Was möchtest du anderen Betroffenen mit auf den Weg geben?

Meine beiden Kinder haben mir einen Weg auferlegt, den ich ohne sie mit Sicherheit so nicht hätte beschreiten können: Verantwortung übernehmen, häufig funktionieren müssen. Aber sie haben mir vor allem die Selbstsicherheit gegeben, die ich niemals hatte: dass ausgerechnet ich für andere sorgen kann.

Mein Beruf erlaubt mir, mich intellektuell nicht verstellen zu müssen. Kreative denken oft anders und können diese Ressourcen nutzen. Ich nutze meine Hochsensibilität und meine synästhetischen und sprachlichen Begabungen. Wenn alles in mir blockt oder die Panik kommt, renne ich durch den Wald abseits der Zivilisation. Der Wald ist meine größte Auszeitressource. Danach kann ich mich immer wieder „einklinken“ ins normale Leben. Auch die Pferde von Freund*innen sind eine große Ressource für mich.
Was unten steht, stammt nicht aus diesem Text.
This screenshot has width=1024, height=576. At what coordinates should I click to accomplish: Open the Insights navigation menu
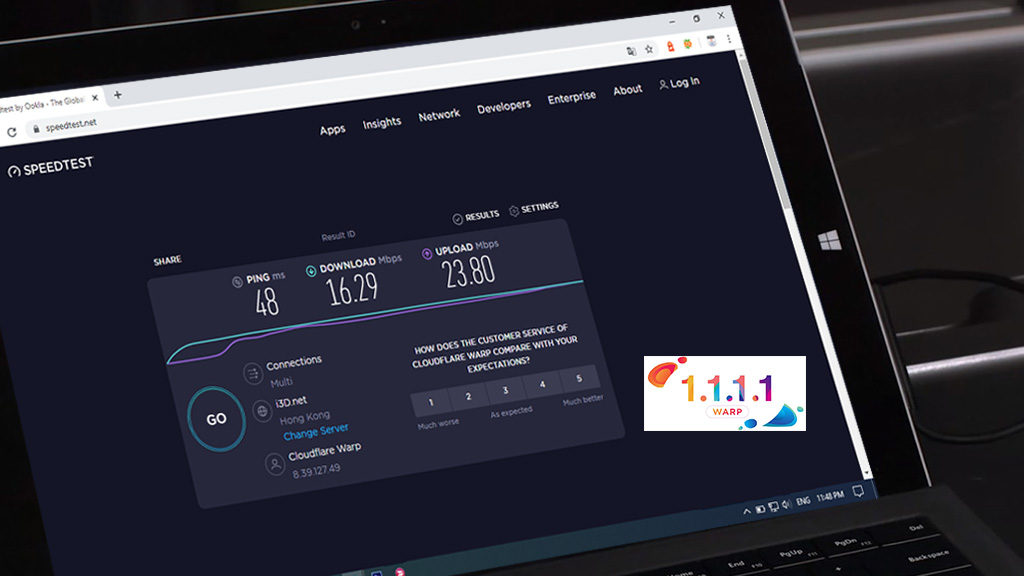(x=381, y=122)
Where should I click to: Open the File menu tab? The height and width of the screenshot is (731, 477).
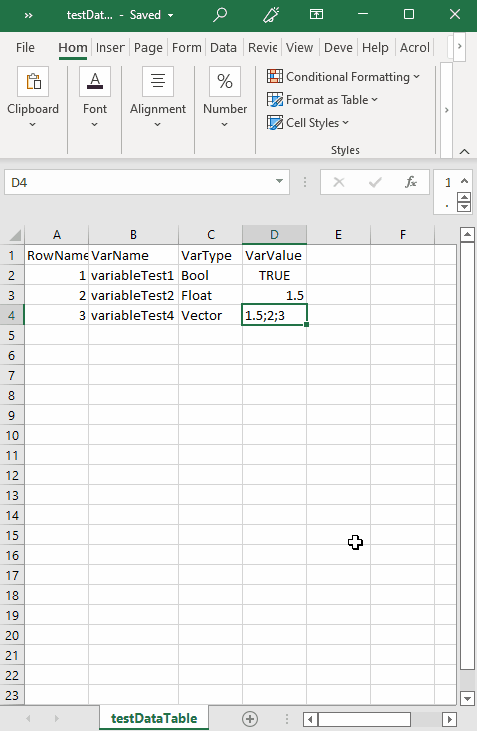25,48
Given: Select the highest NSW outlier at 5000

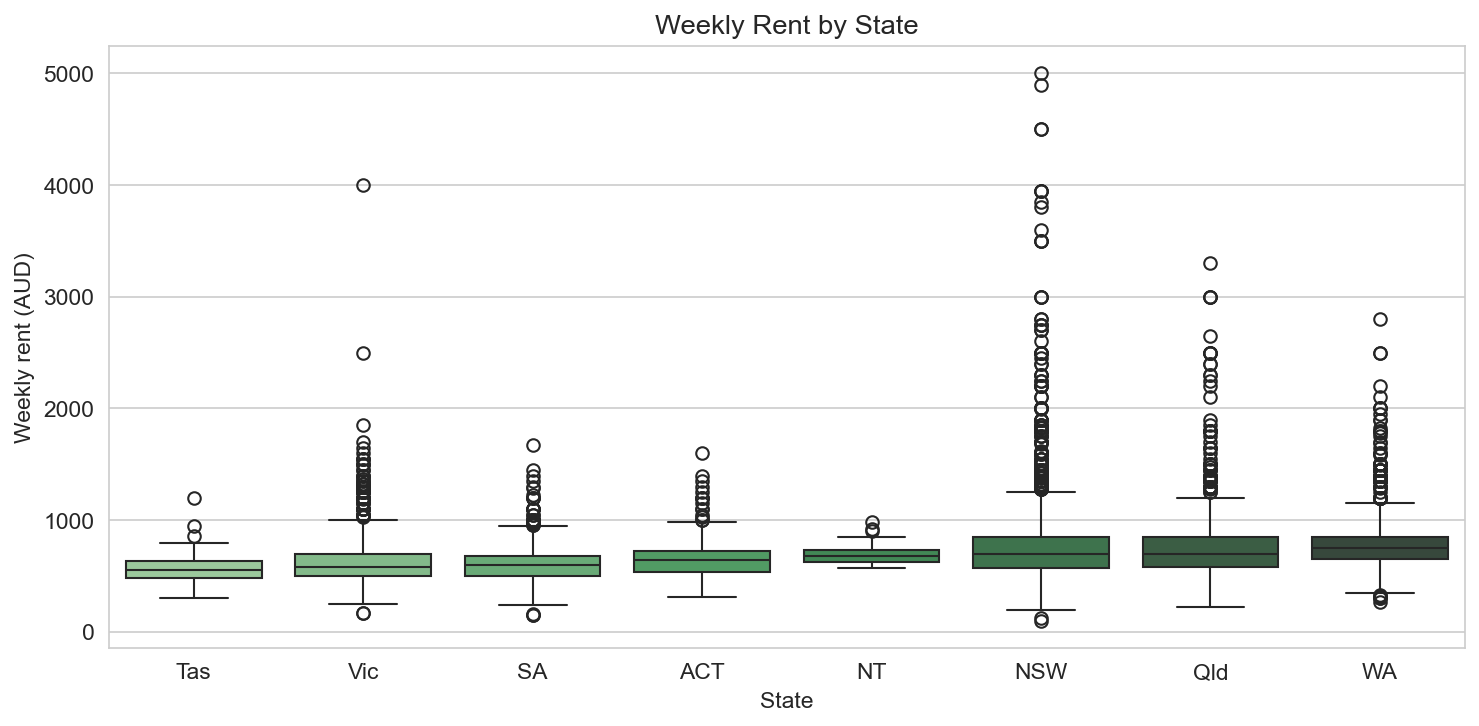Looking at the screenshot, I should (1041, 74).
Bei ihnen kann ich abschalten, körperlich arbeiten, und man sagt nicht umsonst: Das Glück ist auf dem Rücken der Pferde.

 

 

Was macht deinen Charakter aus und welche Eigenschaft schätzt du an dir am meisten?

Ich bin ein freiheitsliebender Mensch. Am wichtigsten war der Weg zur inneren Freiheit: Mich nicht mehr zu verstellen; Grenzen setzen zu können; den Mund aufmachen, wenn mir etwas nicht passt; mich von nichts und niemandem eingrenzen zu lassen und laut zu sagen: Nein! Ich bin jetzt frei.

 
 

Tina ist Gründerin, Vorstandsvertreterin und Sprecherin des Mutmachleute e.V.